# Train self supervised bert

### Set up

#### 1. Set  up  accounts and role

In [1]:
import sagemaker
import boto3
from uuid import uuid4

sagemaker_session = sagemaker.Session()
account_id =  boto3.client('sts').get_caller_identity().get('Account')
region = boto3.session.Session().region_name


#role = sagemaker.get_execution_role()
role="arn:aws:iam::{}:role/service-role/AmazonSageMaker-ExecutionRole-20190118T115449".format(account_id)
max_runs=1

#### 2. Setup image and instance type

In [2]:
# pytorch_custom_image_name="ppi-extractor:gpu-1.0.0-201910130520"
instance_type = "ml.p3.2xlarge"
instance_type_gpu_map = {"ml.p3.8xlarge":4, "ml.p3.2xlarge": 1, "ml.p3.16xlarge":8}

In [3]:
# docker_repo = "{}.dkr.ecr.{}.amazonaws.com/{}".format(account_id, region, pytorch_custom_image_name)

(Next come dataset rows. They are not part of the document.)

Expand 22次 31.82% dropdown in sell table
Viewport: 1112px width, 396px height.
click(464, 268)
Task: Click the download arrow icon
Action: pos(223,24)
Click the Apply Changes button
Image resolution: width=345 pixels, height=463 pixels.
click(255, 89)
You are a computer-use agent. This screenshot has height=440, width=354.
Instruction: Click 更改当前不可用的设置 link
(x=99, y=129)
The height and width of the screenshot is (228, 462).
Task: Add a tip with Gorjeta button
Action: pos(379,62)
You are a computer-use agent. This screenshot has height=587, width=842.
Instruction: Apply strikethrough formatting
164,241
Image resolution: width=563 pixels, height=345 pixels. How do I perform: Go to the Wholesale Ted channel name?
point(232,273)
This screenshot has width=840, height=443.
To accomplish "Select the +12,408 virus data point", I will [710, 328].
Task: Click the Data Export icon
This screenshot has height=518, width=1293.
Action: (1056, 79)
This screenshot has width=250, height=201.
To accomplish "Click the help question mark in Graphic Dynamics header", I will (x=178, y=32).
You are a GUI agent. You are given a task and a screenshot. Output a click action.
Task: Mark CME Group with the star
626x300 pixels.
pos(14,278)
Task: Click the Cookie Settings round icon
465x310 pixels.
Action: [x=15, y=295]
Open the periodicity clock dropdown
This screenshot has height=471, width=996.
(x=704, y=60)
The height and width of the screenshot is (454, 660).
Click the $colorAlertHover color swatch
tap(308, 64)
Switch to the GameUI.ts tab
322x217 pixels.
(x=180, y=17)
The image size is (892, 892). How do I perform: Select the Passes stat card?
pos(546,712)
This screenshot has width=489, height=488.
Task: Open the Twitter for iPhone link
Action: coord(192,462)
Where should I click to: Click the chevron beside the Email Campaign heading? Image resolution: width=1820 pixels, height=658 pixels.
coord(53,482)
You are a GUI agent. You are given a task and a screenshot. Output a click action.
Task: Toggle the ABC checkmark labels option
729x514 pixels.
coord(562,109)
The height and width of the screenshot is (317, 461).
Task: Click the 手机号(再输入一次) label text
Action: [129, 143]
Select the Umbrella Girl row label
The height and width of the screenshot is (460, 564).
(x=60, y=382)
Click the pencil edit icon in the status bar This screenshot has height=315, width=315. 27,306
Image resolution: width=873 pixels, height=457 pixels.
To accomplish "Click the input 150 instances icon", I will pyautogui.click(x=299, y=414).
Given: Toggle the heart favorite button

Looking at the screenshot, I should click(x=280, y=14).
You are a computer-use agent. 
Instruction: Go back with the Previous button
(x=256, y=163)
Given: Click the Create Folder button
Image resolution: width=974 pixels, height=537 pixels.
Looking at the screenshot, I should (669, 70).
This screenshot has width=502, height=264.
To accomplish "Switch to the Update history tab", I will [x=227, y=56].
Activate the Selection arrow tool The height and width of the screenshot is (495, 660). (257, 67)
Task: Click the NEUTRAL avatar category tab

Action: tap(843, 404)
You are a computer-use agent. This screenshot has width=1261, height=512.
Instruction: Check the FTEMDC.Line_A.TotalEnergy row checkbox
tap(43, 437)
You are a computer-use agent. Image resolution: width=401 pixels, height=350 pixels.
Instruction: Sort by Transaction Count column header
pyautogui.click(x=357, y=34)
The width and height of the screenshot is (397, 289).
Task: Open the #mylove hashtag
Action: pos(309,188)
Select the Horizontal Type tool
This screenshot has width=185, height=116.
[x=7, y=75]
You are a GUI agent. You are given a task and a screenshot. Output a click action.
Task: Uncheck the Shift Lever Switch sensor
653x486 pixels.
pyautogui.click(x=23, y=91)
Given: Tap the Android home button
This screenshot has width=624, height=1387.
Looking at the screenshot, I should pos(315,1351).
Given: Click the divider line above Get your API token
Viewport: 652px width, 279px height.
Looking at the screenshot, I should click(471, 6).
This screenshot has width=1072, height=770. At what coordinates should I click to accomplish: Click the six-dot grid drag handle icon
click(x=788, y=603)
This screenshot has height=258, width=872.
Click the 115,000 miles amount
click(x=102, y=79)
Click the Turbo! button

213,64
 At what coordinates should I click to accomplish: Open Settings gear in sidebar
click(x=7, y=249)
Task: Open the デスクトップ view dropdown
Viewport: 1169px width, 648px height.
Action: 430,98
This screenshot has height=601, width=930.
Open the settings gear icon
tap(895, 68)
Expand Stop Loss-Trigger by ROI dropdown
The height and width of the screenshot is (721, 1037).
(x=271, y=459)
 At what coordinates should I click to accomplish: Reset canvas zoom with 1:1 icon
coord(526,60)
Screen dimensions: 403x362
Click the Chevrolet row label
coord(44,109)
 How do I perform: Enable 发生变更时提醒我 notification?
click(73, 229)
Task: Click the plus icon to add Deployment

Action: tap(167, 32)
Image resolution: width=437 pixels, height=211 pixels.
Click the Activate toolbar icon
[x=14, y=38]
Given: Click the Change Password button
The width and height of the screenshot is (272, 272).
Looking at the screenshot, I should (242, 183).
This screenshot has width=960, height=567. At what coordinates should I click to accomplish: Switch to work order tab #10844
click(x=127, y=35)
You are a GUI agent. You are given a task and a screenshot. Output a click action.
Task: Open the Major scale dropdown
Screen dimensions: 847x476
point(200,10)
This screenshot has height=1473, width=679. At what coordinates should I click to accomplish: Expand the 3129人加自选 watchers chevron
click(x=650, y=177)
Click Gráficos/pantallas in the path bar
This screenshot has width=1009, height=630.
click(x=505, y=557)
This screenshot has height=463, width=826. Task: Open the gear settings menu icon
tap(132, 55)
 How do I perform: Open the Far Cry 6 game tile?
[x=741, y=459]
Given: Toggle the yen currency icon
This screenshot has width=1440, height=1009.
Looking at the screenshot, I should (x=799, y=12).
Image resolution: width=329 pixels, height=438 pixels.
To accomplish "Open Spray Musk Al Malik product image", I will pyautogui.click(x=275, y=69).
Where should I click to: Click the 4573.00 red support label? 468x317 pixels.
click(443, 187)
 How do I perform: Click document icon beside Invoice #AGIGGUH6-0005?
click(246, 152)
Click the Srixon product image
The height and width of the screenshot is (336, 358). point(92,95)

#### 3. Configure train/ test and validation datasets

In [4]:
bucket = "aegovan-data"

In [5]:
pretrained_bert="s3://{}/embeddings/bert/".format(bucket)

trainfile = "s3://{}/self-supervised/train.json".format(bucket)
testfile= "s3://{}/self-supervised/test.json".format(bucket)
valfile="s3://{}/self-supervised/val.json".format(bucket)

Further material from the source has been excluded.